- [What to do] Output the entries in full and verbatim, pictures omitted.

(Records from a data source)
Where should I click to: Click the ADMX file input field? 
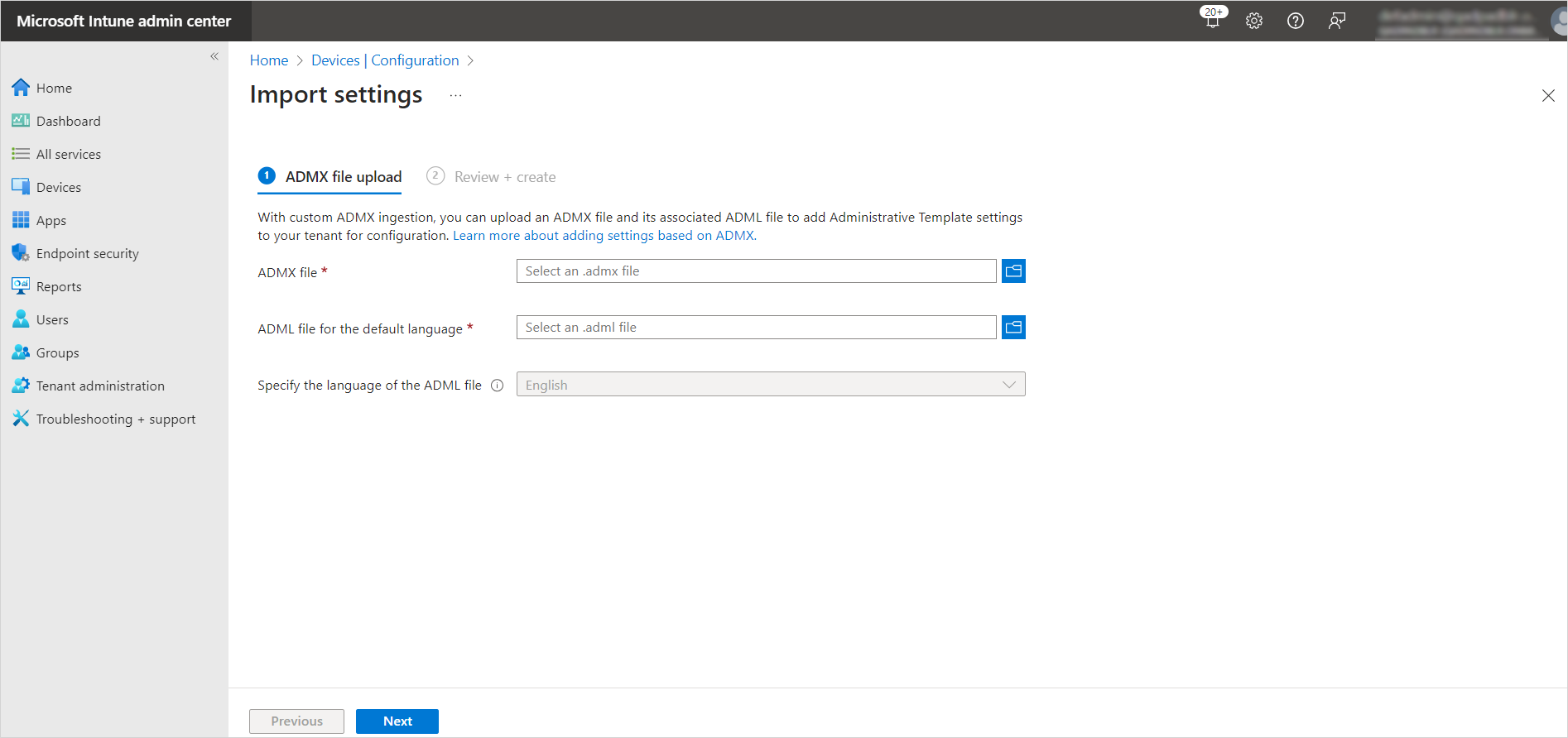[x=756, y=271]
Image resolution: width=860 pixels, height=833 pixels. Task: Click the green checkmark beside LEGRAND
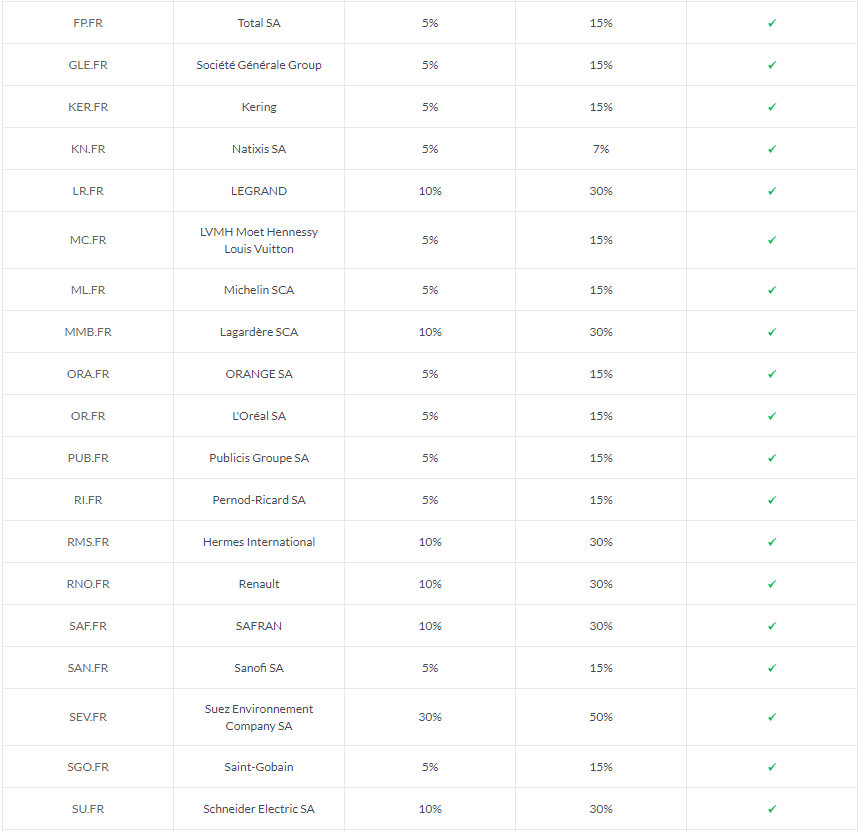772,191
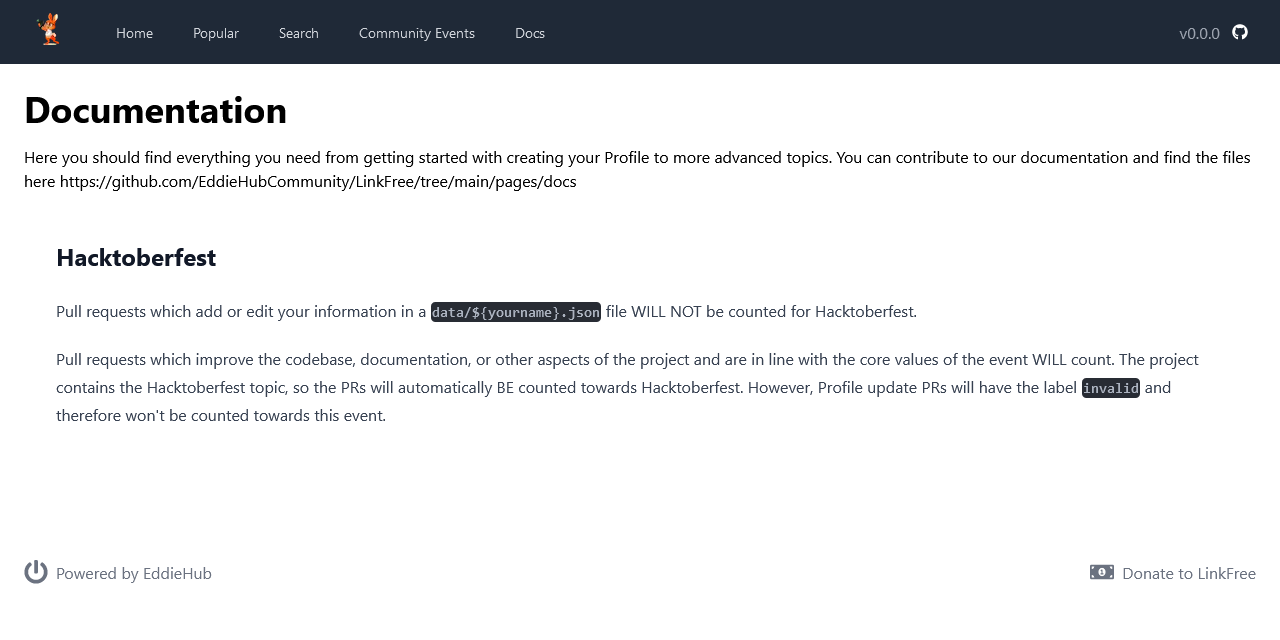Go to Community Events

pyautogui.click(x=417, y=33)
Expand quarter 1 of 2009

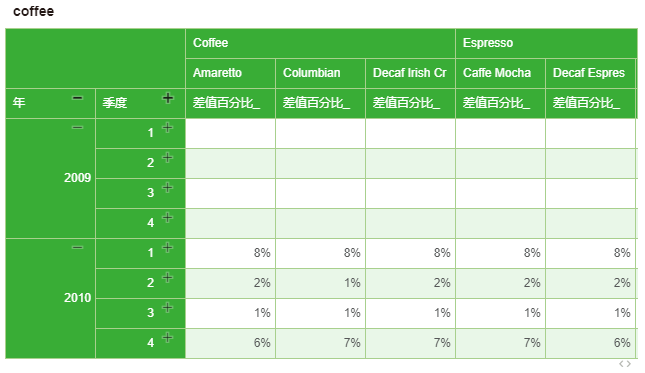[x=167, y=127]
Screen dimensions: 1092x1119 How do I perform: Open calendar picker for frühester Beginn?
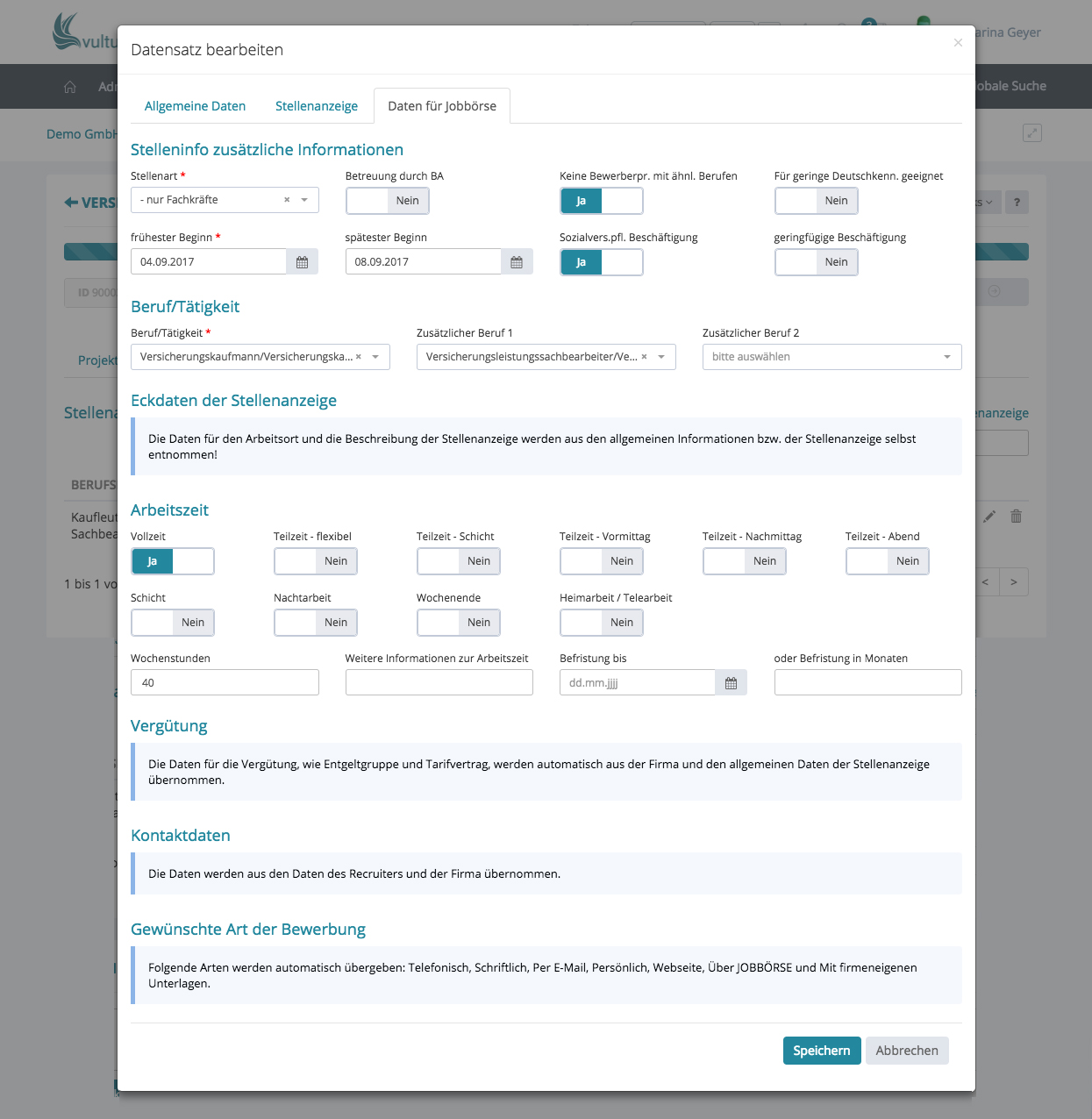point(302,262)
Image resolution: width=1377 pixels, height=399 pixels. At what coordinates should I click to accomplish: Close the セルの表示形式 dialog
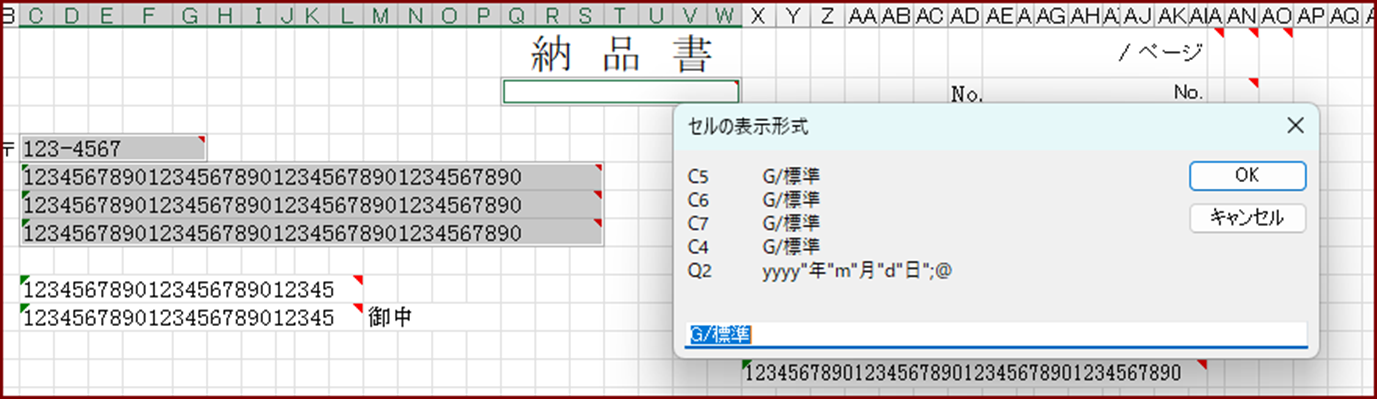click(x=1295, y=126)
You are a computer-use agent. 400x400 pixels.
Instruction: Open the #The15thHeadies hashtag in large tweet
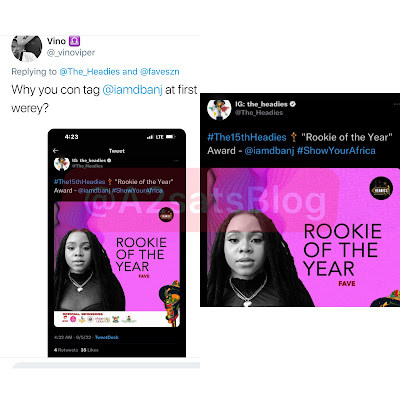247,137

- [Task result]
Where should I click to: Click the ADMX file input field? 
[x=756, y=271]
Image resolution: width=860 pixels, height=833 pixels. Task: Click the green checkmark beside LEGRAND
772,191
Go to Community Events

pyautogui.click(x=417, y=33)
Expand quarter 1 of 2009

[x=167, y=127]
Screen dimensions: 1092x1119 How do I perform: Open calendar picker for frühester Beginn?
point(302,262)
Image resolution: width=1377 pixels, height=399 pixels. At what coordinates should I click to accomplish: Close the セルの表示形式 dialog
click(x=1295, y=126)
You are a computer-use agent. 400x400 pixels.
Instruction: Open the #The15thHeadies hashtag in large tweet
247,137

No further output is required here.